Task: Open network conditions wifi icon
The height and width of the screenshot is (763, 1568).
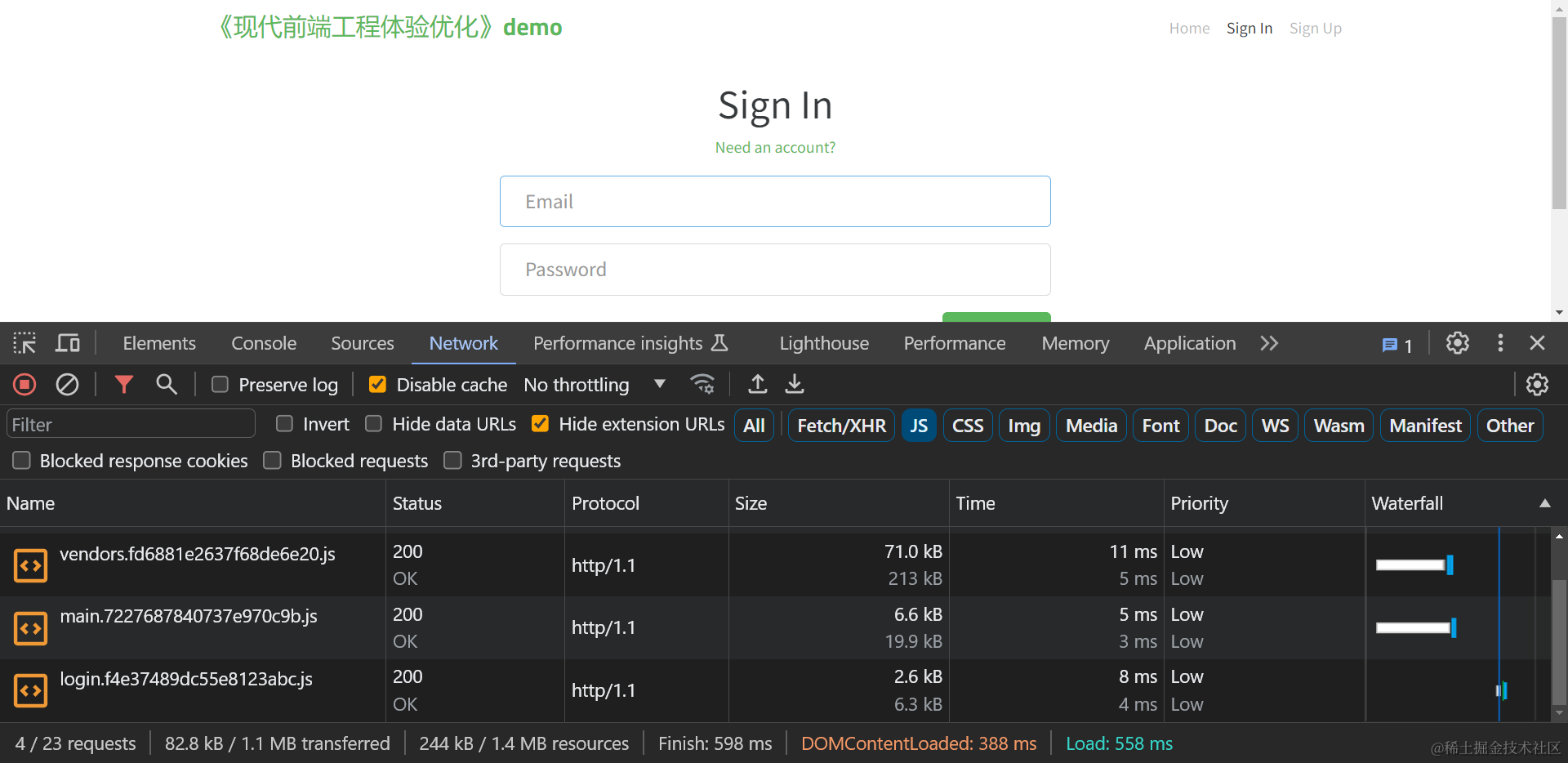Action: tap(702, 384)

◇ ◇ ◇ ◇ ◇

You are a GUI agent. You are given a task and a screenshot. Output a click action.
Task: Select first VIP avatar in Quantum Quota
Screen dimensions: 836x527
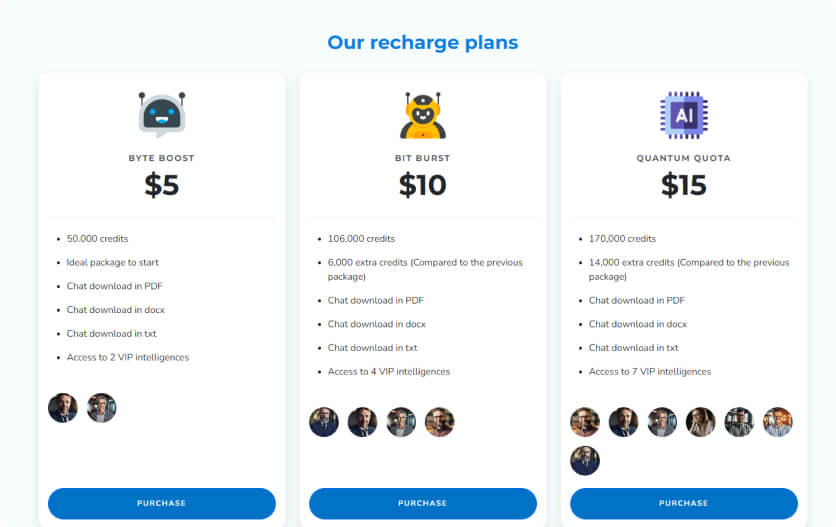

◇ ◇ ◇ ◇ ◇

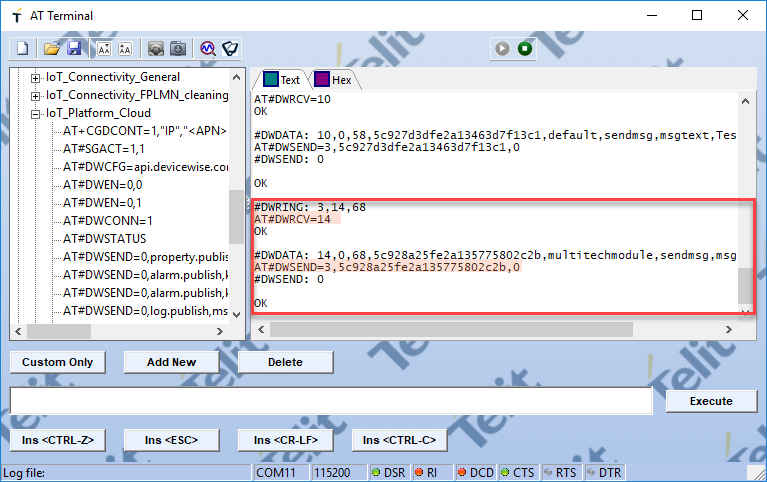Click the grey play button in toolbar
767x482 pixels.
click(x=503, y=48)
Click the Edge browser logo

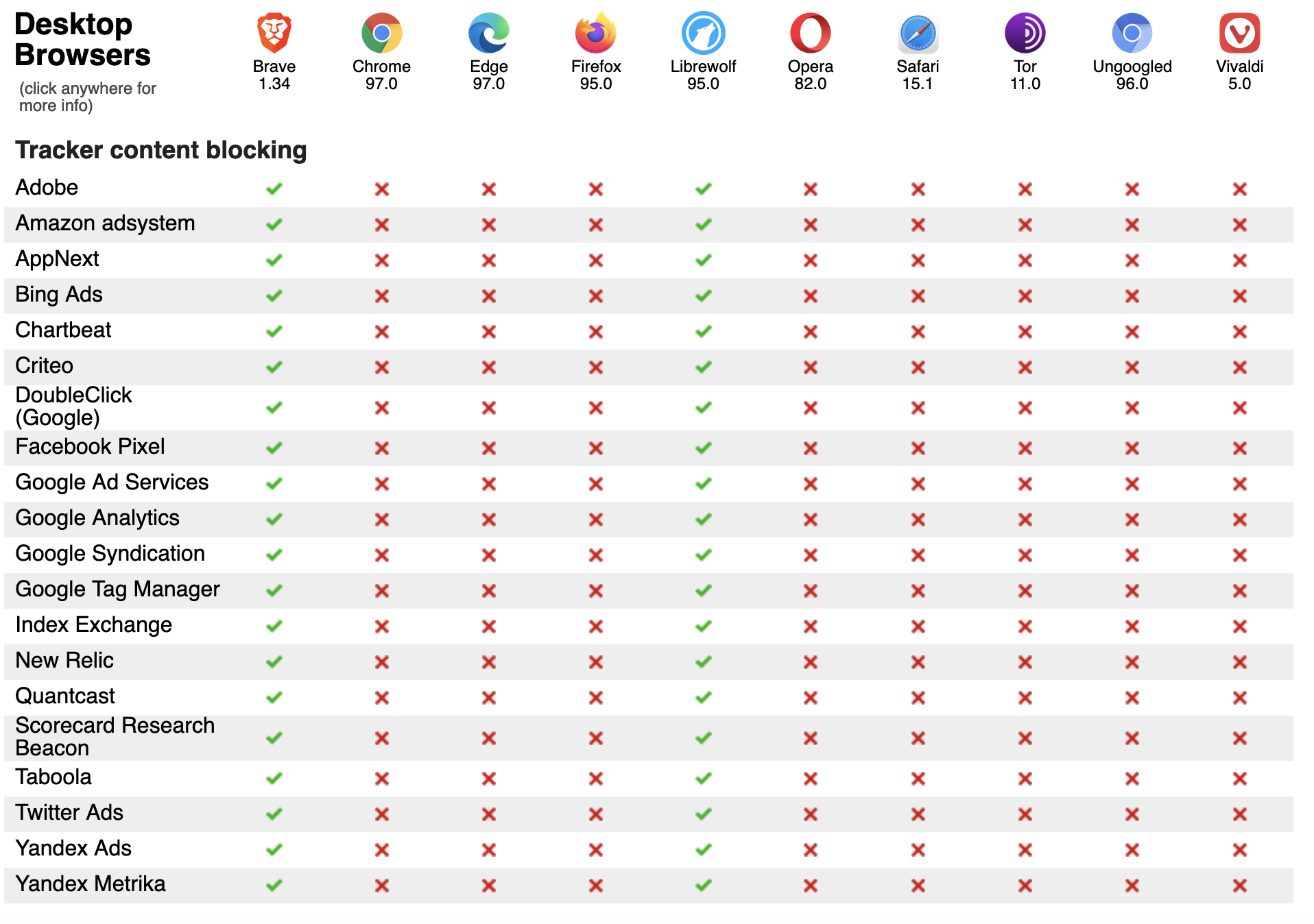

◇ ◇ ◇ ◇ ◇

The lines above starting at the one that contains "Task: Select first" and ending at the one that contains "Screen dimensions: 836x527" must be transcribed exactly, and no other lines may appear.

> COMPLETED TASK:
Task: Select first VIP avatar in Quantum Quota
Screen dimensions: 836x527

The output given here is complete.